Set output_options.granular_bboxes to any subset of "word", "line", "cell". You can request just one level or all three. Parse will produce the JSONL sidecar automatically — there is no corresponding expand value to add.

# 1) Upload the file
file_obj = await client.files.create(
file="executive-summary-2024.pdf",
purpose="parse",
)
# 2) Parse with word + line + cell grounding
result = await client.parsing.parse(
file_id=file_obj.id,
tier="agentic",
version="latest",
output_options={
"granular_bboxes": ["word", "line", "cell"],
},
# `items` is optional — we ask for it so we can compare the inline items tree
# to the sidecar later. The sidecar URL itself is auto-included on the result.
expand=["items"],
)

When granular_bboxes is set, the result auto-includes a grounded_items entry under result_content_metadata. Each entry carries size_bytes, an exists flag, and a presigned_url.

sidecar = (result.result_content_metadata or {}).get("grounded_items")
if sidecar is None:
raise RuntimeError("Sidecar missing — was `granular_bboxes` set on the parse request?")
print(f"Sidecar: {sidecar.size_bytes} bytes")
print(f"URL: {sidecar.presigned_url}")

Presigned URLs are temporary. Download promptly, or call client.parsing.get(job_id=...) again to mint a fresh URL.

The sidecar is JSONL — one JSON object per line, one line per page — not a single JSON array. Stream it line by line.

import json
import httpx
async with httpx.AsyncClient() as http:
response = await http.get(sidecar.presigned_url)
response.raise_for_status()
# Each non-empty line is one page row.
pages = [json.loads(line) for line in response.text.splitlines() if line.strip()]
print(f"Pages in sidecar: {len(pages)}")

Each page row is one of two shapes:

# Success
{
"page_number": 1,
"page_width": 612,
"page_height": 792,
"success": True,
"items": [...],
}
# Failure — grounding could not be produced for this page
{
"page_number": 2,
"success": False,
"error": "...",
}

Always check success before drilling in:

for page in pages:
if not page["success"]:
print(f"Page {page['page_number']} failed: {page['error']}")
continue
print(f"Page {page['page_number']}: {len(page['items'])} items")

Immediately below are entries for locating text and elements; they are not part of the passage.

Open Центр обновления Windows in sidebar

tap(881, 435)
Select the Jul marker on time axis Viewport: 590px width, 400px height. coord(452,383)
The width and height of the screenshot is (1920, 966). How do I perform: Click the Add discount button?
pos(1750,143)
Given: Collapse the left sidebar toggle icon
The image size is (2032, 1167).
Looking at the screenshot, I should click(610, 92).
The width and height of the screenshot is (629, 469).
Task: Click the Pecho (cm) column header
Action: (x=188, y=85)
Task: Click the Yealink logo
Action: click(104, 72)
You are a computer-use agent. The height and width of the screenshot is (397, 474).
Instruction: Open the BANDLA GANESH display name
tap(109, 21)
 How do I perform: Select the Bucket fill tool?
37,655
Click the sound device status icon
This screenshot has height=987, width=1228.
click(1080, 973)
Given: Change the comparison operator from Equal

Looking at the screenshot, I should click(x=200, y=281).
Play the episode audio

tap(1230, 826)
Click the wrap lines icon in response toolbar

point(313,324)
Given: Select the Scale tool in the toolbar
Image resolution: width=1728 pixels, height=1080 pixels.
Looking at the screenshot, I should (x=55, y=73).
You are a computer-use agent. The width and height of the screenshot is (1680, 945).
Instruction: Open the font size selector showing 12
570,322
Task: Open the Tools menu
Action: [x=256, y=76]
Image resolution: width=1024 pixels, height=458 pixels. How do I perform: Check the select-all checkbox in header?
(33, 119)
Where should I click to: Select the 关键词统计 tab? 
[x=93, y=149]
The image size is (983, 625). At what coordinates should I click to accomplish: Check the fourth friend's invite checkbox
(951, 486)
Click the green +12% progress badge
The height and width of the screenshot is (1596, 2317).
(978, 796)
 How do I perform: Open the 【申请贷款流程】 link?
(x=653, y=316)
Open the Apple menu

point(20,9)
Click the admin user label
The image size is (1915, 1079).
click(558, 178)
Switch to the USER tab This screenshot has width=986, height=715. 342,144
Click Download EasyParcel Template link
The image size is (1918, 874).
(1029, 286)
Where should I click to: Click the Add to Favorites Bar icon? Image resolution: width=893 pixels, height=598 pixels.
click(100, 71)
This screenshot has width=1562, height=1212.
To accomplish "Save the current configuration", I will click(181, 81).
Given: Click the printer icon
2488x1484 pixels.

Each item has the same type / md / bbox shape as the regular items response, plus an optional grounding block. For text-shaped items (paragraphs, headings, captions), grounding is a GroundedTextSupport:

{
"source": "md", # or "caption" — which surface the spans index into
"lines": [
{
"span": [0, 11], # [start, end) byte range into item["md"]
"bbox": { "x": 72.0, "y": 100.0, "w": 200.0, "h": 12.0 },
"words": [
{
"span": [0, 5],
"bbox": { "x": 72.0, "y": 100.0, "w": 35.0, "h": 12.0 },
},
# ...
],
},
# ...
],
}

To highlight each word on page 1:

page = next(p for p in pages if p["success"] and p["page_number"] == 1)
for item in page["items"]:
grounding = item.get("grounding")
if not grounding or grounding.get("source") not in ("md", "caption"):
continue
for line in grounding["lines"]:
for word in line.get("words", []) or []:
start, end = word["span"]
text = item["md"][start:end]
box = word["bbox"]
print(f" word {text!r} at ({box['x']:.0f}, {box['y']:.0f}) "
f"{box['w']:.0f}×{box['h']:.0f}")

The span is a [start, end) UTF-8 byte range into item["md"], so item["md"][start:end] slices out exactly the word’s source text.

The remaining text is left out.